───── Source material ─────

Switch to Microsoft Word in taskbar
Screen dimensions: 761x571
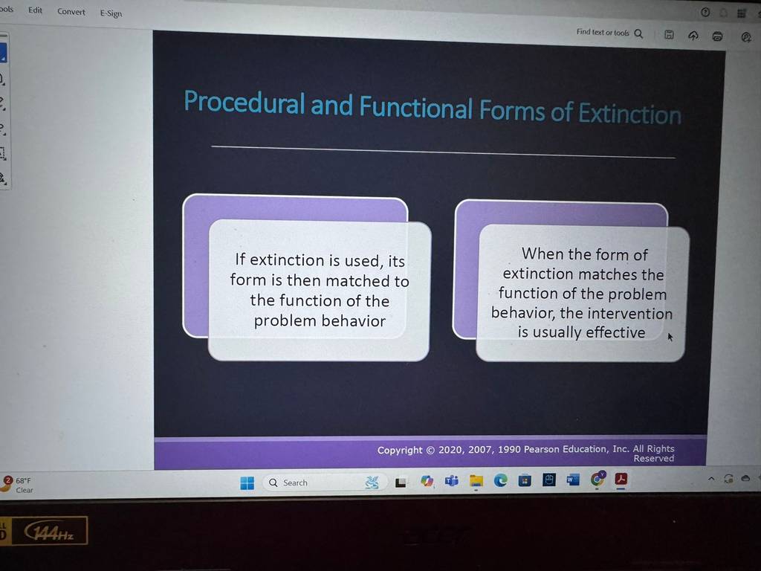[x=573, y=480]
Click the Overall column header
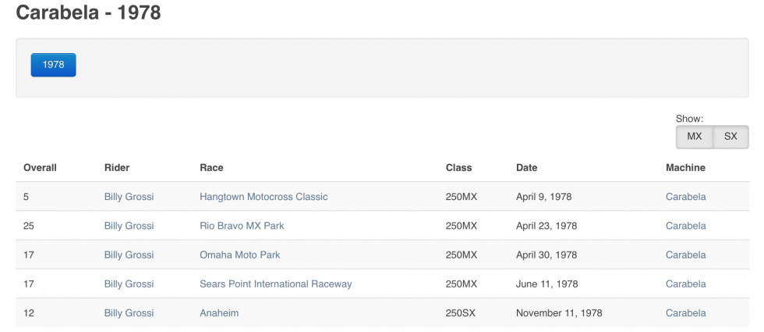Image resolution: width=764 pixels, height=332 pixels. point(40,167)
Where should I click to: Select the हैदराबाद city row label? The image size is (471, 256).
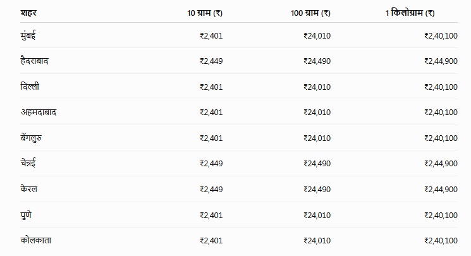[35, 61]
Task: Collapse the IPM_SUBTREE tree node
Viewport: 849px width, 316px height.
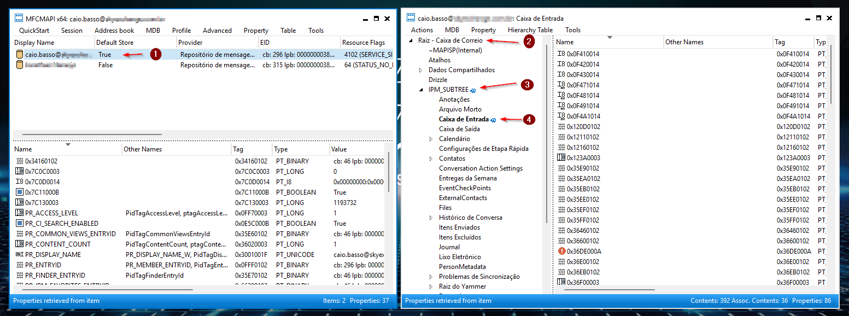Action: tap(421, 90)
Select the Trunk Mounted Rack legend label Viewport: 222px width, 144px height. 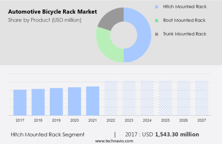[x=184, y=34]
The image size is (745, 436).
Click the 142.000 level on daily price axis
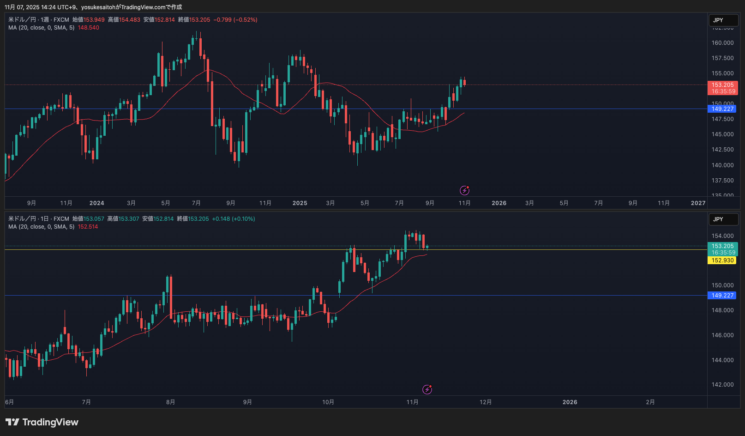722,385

─────
───── Source material ─────

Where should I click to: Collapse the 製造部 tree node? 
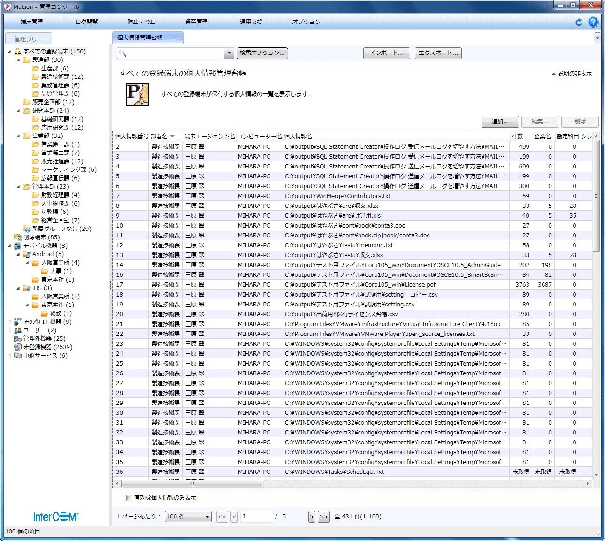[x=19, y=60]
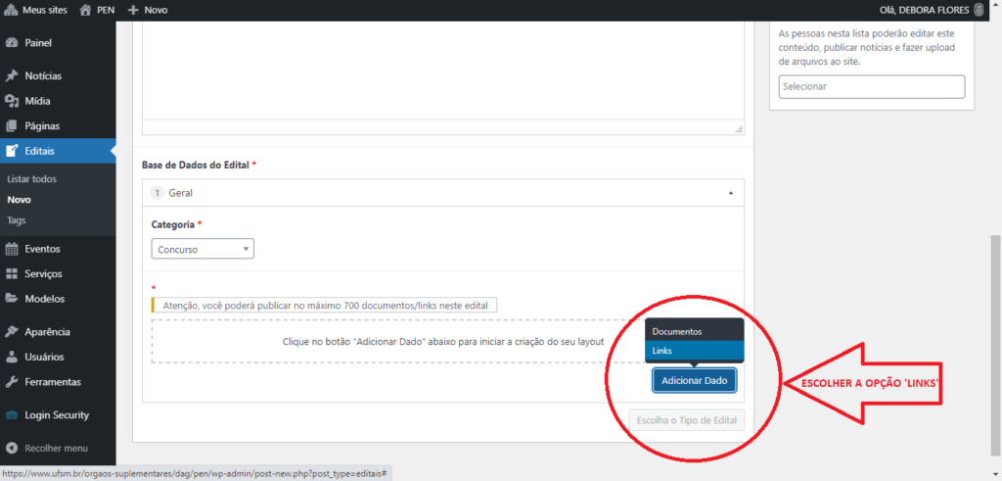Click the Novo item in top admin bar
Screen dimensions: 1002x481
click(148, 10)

─────

> **Directions**: Output exactly the stretch of the listing that begins at the line containing "Switch to Microsoft Word in taskbar" and ends at the line containing "Task: Collapse the IPM_SUBTREE tree node", both kept. Omit pictures and everything else.

> **Answer to the problem**:
Switch to Microsoft Word in taskbar
Screen dimensions: 761x571
[x=573, y=480]
Click the Overall column header
Image resolution: width=764 pixels, height=332 pixels. point(40,167)
Where should I click to: Select the हैदराबाद city row label? The image size is (471, 256).
[35, 61]
Task: Collapse the IPM_SUBTREE tree node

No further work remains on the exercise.